** BEGIN **

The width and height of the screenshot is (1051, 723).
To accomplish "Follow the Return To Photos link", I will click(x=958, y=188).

** END **
** BEGIN **

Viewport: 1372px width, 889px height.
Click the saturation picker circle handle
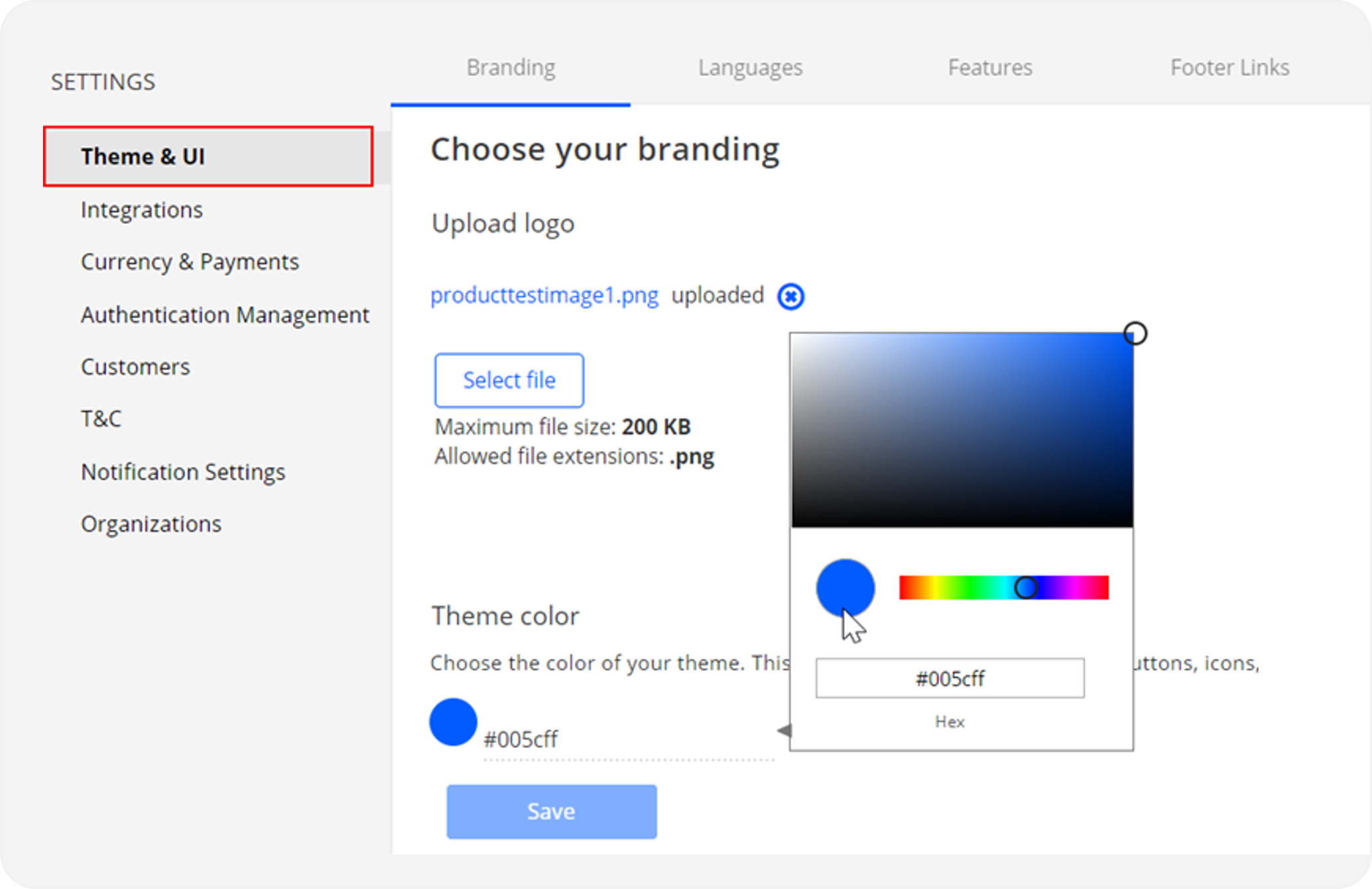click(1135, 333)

** END **

→ Written exercise
Print the material from the line containing "The width and" through the line containing "will click(x=958, y=188).", keeping every character the same.

→ Written response
The width and height of the screenshot is (1051, 723).
To accomplish "Follow the Return To Photos link", I will click(x=958, y=188).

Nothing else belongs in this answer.